Aggiungere 0,15 volte di perle fresche al surnatante e mescolare pipettando bene. Incubare la miscela di perle per cinque minuti e quindi posizionare i tubi su un supporto magnetico per tirare giù le perle legate al DNA bersaglio. Attendere cinque minuti e poi scartare il surnatante, mantenendo le pere.

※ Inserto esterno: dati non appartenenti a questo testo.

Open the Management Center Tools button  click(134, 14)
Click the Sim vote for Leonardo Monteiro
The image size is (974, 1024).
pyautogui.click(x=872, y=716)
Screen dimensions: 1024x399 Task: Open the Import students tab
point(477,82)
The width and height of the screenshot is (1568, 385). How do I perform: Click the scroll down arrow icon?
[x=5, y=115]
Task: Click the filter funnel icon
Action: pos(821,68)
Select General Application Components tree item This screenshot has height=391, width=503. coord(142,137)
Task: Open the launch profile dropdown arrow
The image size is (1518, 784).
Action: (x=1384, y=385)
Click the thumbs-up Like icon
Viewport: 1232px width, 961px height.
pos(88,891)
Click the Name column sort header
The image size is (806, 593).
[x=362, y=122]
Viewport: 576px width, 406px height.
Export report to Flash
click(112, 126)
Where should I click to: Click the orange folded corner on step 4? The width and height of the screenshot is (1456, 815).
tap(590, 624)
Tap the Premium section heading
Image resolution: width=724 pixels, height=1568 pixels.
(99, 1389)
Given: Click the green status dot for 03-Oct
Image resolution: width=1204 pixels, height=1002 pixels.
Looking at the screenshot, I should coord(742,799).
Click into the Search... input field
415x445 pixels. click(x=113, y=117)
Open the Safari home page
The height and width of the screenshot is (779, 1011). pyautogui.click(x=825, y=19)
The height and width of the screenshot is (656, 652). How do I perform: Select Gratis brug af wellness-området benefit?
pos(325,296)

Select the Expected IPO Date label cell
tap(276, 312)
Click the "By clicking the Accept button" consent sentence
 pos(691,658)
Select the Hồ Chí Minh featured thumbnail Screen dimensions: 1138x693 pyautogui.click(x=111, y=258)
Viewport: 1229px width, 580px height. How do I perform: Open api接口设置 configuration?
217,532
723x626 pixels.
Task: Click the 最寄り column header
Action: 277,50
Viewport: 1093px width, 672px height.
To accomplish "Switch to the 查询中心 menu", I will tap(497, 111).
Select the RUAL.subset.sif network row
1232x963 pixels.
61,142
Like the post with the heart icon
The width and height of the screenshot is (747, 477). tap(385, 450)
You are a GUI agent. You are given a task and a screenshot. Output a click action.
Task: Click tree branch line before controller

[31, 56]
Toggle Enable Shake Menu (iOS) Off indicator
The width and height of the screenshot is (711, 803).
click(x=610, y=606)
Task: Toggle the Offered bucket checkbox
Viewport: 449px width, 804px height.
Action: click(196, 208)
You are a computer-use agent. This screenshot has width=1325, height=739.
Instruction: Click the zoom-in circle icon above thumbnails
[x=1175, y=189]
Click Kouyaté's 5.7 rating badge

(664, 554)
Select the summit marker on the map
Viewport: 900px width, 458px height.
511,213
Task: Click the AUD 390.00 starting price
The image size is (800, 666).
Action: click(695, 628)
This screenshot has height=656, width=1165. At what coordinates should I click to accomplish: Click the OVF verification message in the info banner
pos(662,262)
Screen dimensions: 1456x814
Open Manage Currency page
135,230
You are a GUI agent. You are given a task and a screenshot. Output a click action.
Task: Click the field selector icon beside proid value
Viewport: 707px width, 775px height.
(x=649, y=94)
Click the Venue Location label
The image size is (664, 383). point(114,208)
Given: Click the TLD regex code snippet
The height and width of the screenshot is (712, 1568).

Con le perle sul supporto magnetico, aggiungere 200 microlitri di etanolo all'80% appena preparato e attendere 30 secondi prima di scartare l'etanolo senza disturbare le perle. Rimuovere i tubi dal supporto e aggiungere 17 microlitri di 0,1X TE o Low TE, quindi mescolare per pipettaggio 10 volte e incubare la miscela a temperatura ambiente per due minuti. Posizionare il tubo sul supporto magnetico e prendere 15 microlitri del DNA selezionato per PCR-1.
Perle di streptavitina Vortex e metterle a temperatura ambiente per almeno 30 minuti. Prendi 32 microlitri delle perle e lavali con 500 microlitri di tampone 1X bind e wash. Aggiungere 32 microlitri di 2X legare e lavare il tampone e risospenare le perle.
A questo, aggiungere 32 microlitri dei prodotti PCR-1 ripuliti. Mescolare accuratamente e incubare a temperatura ambiente per 30 minuti. Posizionare la miscela di DNA di perle su un supporto magnetico per due minuti.
Pipettare il surnatante come DNA etichettato con biotina contenente il bordo di inserzione si lega alla streptavitina sulle perle. Lavare le perle con 500 microlitri di 1X bind e wash buffer, quindi lavare le perle con 200 microlitri di Low TE. Sospendare le perle legate al DNA in 17 microlitri di LOW TE. Il DNA delle librerie mutanti in vivo e in vitro estratte e frammentate in un ultrasuoni ha mostrato che la maggior parte dei frammenti si estende tra 100 e 400 coppie di basi. La posizione delle inserzioni mediate dal trasposone attraverso i quattro repliconi del genoma del ceppo A di Burkholderia gladioli può essere osservata nel baccello.
Un riepilogo dell'output del sequenziamento e del numero di inserzioni uniche e geni colpiti nelle tre librerie replicate in vivo e in vitro può essere osservato nella tabella. La cosa importante da ricordare è calcolare la dimensione del collo di bottiglia della popolazione durante la colonizzazione dell'ospite per ottenere una rappresentazione appropriata della biblioteca durante l'infezione. Inoltre, regolare per un numero compatibile di generazioni batteriche in vitro e nell'ospite.
Dopo aver generato la libreria mutante di trasposoni, può essere sottoposta a screening su supporti selettivi per recuperare i mutanti in base alle differenze fenotipiche. È quindi possibile identificare geni specifici importanti per una condizione.